Similarly, the policy enactment framework (Ball et al. 2012) serves as an analytical framework for studying the implementation of Decree 1330 in Colombia. This approach acknowledges the need to step away from linear perspectives that conceive of educational policy implementation as strictly top-down and linear. In this context, this study employs policy enactment to address the question of creative translation and mediation through artifacts, which help in understanding the ways in which compliance and resistance to the implementation of Decree 1330 manifest.

c) • How are sources of information used to inform choices about data collection and analysis?

Based on the two proposed analytical frameworks (realist evaluation and policy enactment), several assumptions guide both the selection of actors and data collection. On one hand, the actors are experts on the phenomenon and not just informants. In the process of refining the theories about mechanisms associated with the implementation of the decree that researchers construct, these actors redirect and refine the understandings (hypotheses) put forth. On the other hand, a socio-material perspective like the one posed by policy enactment leads to considering policy artifacts – such as institutional documents on quality assurance – as susceptible to analysis as part of the mechanisms that bring the idea of a culture of evidence into practice.

Within this same notion, policy artifacts are not merely human creations but also actants – following Latour – that exert influence in generating the analyzed mechanisms. Therefore, in this research, this sociology of translations becomes part of the sources that can be analyzed from a comparative standpoint.

d) • How do the research methods and results support the conclusions drawn from the data?

At the time of submitting this proposal, the research team is still in the process of collecting data at the two universities where the study is being conducted. Currently, five causal hypotheses have been identified – based on realist evaluation – which are being refined to explain how the implementation of Decree 1330 shapes a culture of evidence. Following the logic of realist evaluation, two relevant cases have been identified to understand the mechanisms associated with the implementation of this higher education quality policy. For each case, a trajectory has been identified that facilitates this analysis, starting from the managerial level, extending to curriculum committees, and involving university faculty members who are the ones implementing this policy on the ground.

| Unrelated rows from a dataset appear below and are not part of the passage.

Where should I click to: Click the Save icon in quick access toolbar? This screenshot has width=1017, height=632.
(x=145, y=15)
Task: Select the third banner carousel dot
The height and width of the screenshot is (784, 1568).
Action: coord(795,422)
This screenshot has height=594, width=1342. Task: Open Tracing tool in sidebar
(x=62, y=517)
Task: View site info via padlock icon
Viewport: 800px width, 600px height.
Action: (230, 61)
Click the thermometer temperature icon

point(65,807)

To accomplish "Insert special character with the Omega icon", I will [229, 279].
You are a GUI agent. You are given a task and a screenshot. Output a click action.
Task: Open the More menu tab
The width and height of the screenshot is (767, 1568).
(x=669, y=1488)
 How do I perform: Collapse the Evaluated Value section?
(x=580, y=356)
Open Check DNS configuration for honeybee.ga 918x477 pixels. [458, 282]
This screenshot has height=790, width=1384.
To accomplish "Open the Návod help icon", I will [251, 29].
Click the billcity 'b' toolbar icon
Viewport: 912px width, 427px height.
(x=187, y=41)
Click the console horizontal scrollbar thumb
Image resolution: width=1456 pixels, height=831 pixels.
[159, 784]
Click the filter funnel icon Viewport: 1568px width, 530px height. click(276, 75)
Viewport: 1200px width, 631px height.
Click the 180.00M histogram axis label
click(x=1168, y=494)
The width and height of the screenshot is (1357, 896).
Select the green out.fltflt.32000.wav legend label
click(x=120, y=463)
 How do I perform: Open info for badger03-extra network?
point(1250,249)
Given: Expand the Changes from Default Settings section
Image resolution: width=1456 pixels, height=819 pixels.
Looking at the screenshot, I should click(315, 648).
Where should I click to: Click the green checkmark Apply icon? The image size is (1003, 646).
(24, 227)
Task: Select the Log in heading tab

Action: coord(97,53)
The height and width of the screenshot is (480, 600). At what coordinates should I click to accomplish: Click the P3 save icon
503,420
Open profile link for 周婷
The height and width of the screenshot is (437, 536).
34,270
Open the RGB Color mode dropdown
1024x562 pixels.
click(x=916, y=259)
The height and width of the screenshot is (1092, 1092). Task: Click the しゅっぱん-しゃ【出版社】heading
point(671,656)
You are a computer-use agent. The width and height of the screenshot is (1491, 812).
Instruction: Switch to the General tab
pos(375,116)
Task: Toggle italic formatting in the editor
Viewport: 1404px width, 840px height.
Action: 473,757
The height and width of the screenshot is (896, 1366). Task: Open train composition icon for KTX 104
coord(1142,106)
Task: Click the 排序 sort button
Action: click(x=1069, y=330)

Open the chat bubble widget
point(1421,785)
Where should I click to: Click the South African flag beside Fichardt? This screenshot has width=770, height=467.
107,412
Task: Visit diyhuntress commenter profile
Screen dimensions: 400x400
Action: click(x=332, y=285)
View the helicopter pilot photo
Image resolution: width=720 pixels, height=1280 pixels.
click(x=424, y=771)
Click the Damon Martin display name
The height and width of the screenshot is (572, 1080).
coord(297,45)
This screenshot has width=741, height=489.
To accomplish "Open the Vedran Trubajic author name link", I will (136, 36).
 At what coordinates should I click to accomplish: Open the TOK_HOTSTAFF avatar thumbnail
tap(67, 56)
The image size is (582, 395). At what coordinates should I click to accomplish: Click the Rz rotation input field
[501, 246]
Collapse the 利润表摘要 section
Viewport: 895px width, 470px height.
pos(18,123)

It is with this population that it becomes possible to refine, expand, and ultimately test the causal hypotheses initially proposed.

e) • How original is the contribution? What do we learn that we did not know, and why is it important?

In the field of comparative education, especially within the Latin American context, there are very few contributions from a realist perspective and based on the analysis of educational policy enactment (Paz-Gómez et al., 2023). In this study, we aim to offer an innovative approach by combining two relatively unexplored frameworks within both national and international contexts. This approach not only provides insights for comparison with other tertiary education systems, but also addresses questions about the effects of the discourse surrounding quality assurance, accountability based on learning outcomes, and governance at a time when contemporary universities are undergoing transformation and facing crises. The work we are presenting will thus unveil tensions, forms of compliance, and resistance in the face of hegemonic and globalizing discourses that jeopardize the critical capacity of institutions that are expected to carry out this role.